Dublin Unified School District (DUSD) trustees approved a resolution that would renew their ability to charge Level 2 school development fees. The passage of the resolution was necessary in order for DUSD to invoke Level 2 fees, which are about double the fees allowed by Level 1.

The unanimous 3-0 vote was taken at the board’s June 11 meeting in the nick of time, a day before the deadline.

The resolution became effective immediately after the vote. The public hearing was noticed in a newspaper ad in May. No one showed up to speak at the public hearing.

DUSD has the ability to increase its Level 1 fees. In 2016, the Measure H parcel tax was passed. It allows the district to move to Level 2 when its debt reaches more than 30% of its bonding capacity. Currently, the district has incurred debt at 84% of its bonding capacity.

The district’s consultant on development fees, Doug Floyd, said the current level is $3.79 per square foot of residential development. The residential growth impact on developer fees is reviewed annually.

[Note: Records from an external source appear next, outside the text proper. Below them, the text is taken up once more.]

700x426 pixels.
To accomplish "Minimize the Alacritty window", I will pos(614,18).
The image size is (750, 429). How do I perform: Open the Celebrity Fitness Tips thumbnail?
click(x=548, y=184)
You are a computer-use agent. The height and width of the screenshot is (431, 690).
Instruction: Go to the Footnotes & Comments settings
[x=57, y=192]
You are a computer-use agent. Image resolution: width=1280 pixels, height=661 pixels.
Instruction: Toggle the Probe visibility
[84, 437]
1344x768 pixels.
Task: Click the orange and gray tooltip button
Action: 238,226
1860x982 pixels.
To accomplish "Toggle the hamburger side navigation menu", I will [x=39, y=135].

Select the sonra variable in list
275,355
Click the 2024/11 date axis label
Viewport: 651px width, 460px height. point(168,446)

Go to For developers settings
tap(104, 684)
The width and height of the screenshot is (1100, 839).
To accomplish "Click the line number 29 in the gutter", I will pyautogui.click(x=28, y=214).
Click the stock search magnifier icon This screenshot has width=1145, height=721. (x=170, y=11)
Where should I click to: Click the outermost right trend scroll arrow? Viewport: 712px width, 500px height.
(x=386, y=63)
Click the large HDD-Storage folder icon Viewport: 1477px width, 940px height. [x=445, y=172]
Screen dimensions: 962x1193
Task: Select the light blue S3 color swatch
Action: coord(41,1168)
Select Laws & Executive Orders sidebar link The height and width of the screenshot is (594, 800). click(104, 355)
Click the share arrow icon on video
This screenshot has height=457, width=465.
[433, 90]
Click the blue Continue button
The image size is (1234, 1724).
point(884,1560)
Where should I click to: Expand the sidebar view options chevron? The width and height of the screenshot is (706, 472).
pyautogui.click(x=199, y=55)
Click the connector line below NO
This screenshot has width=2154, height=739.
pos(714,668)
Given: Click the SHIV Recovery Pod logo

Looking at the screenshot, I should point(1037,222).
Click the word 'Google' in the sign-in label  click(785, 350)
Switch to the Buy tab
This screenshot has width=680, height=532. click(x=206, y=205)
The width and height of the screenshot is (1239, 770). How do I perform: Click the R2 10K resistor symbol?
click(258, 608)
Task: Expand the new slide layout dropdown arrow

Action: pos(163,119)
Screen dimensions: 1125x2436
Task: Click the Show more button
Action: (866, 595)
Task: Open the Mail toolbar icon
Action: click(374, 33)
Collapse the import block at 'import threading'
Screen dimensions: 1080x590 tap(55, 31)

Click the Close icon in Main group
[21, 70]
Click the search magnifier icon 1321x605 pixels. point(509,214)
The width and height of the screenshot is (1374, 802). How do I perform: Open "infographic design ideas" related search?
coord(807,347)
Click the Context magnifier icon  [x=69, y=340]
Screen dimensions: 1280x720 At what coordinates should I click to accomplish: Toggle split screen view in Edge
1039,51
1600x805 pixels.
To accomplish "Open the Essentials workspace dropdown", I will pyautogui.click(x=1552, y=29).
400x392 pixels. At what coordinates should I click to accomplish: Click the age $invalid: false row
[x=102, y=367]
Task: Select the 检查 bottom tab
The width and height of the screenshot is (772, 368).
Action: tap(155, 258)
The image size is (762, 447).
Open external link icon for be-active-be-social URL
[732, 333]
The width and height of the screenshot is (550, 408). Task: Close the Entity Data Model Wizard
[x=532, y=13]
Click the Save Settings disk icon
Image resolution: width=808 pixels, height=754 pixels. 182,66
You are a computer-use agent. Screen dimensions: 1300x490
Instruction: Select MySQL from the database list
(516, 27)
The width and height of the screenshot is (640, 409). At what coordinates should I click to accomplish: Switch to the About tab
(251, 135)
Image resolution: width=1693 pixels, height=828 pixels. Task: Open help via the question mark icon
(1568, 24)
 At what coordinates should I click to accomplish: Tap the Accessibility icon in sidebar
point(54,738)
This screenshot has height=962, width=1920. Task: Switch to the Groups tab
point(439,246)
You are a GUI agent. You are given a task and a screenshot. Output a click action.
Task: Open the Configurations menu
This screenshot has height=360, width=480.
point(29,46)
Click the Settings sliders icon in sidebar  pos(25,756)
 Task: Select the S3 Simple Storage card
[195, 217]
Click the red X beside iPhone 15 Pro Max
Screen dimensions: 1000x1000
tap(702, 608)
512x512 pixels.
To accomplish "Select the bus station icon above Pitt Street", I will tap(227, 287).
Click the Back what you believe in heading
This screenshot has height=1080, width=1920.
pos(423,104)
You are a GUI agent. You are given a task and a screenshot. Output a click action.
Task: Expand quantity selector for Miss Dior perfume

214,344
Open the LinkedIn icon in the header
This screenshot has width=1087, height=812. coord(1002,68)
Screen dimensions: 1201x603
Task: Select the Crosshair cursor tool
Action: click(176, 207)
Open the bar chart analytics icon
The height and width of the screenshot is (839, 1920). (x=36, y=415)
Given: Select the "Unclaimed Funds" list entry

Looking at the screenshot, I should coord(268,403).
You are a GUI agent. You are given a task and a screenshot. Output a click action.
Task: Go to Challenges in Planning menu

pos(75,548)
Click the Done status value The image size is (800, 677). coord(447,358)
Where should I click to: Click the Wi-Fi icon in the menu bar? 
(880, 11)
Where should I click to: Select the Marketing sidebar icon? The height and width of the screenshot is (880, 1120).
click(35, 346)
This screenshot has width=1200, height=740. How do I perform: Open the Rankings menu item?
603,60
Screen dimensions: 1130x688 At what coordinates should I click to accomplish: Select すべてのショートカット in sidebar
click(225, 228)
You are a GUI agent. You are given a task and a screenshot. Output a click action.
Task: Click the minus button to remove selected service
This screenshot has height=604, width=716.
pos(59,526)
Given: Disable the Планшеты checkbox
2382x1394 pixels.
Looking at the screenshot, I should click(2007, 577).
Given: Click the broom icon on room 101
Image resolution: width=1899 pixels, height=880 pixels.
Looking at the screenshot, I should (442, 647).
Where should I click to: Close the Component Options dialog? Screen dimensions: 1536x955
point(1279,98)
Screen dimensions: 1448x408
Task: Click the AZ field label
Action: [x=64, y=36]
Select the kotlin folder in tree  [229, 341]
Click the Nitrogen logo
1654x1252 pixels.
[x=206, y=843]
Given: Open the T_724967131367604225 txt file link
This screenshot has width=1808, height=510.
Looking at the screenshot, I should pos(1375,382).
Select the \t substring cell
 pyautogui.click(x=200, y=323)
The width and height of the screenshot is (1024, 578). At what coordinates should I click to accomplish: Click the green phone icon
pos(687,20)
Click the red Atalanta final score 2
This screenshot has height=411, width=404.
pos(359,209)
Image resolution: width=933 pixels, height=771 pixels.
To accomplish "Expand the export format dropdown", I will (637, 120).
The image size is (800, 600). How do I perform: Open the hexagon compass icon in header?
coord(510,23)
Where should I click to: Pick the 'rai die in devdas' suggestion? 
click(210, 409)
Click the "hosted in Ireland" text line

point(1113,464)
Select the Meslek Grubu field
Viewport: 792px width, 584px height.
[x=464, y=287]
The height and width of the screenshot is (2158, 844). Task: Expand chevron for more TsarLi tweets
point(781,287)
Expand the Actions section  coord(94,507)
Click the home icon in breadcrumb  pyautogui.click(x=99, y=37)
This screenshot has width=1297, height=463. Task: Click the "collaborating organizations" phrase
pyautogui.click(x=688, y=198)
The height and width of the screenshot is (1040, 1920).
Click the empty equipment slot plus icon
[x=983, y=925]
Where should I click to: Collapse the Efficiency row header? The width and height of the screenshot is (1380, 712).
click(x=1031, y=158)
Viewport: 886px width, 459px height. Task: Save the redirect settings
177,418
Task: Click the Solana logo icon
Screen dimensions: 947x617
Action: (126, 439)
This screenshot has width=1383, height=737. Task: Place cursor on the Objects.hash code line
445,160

The consultant looks at the numbers of students over the last five years that were generated at each of the three school levels — elementary, middle school, and high school. The consultant also looks five years ahead at student generation projections.

The data points are poured into a formula designed to come up with a figure for Level 2, and another figure for Level 3.

Qualifying districts can charge Level 2 if the state is contributing up to 50% of local school construction costs. If the state declares that it cannot or will not contribute, then Level 3 can be invoked by the district. Level 3 fees are designed to collect 100% of the costs of construction from developers’ fees.

The Level 2 fees projected for the coming year are $8.55 per square foot. Level 3 will be $17.09.

Neither figure is realistic for Dublin, considering that land and construction costs are much higher than in most of the state, said trustee Megan Rouse.

“We know that it costs us $63,000 to $70,000 to house a single student. Those are Cottonwood Creek K-8 school numbers from two years ago. The state provides us with about 20% of the cost, claiming that’s the number, but it’s 20%, and then they give us one-half of that. This is a one-size-fits-all number. It does not fit us,” said Rouse.

The consultant also provided figures addressing the need for additional school facilities. Middle schools have a surplus of 122 seats, and elementary schools a deficit of 149 seats. The high school level shows the largest deficit, falling short by 591 places.

The district spent several years trying to find the right property for a high school on the East Side. It located one last year at Central Parkway and Dublin Boulevard, the 23-acre former Promenade site, and has been proceeding with that location.

Gabrielle “Gabi” Blackman took a seat on the dais next to trustee Dan Cherrier. Her election has not been certified yet by the Alameda County Registrar of Voters, but she is allowed to join board discussions currently. She may not vote, make motions, or attend closed sessions. She also can attend board workshop discussions.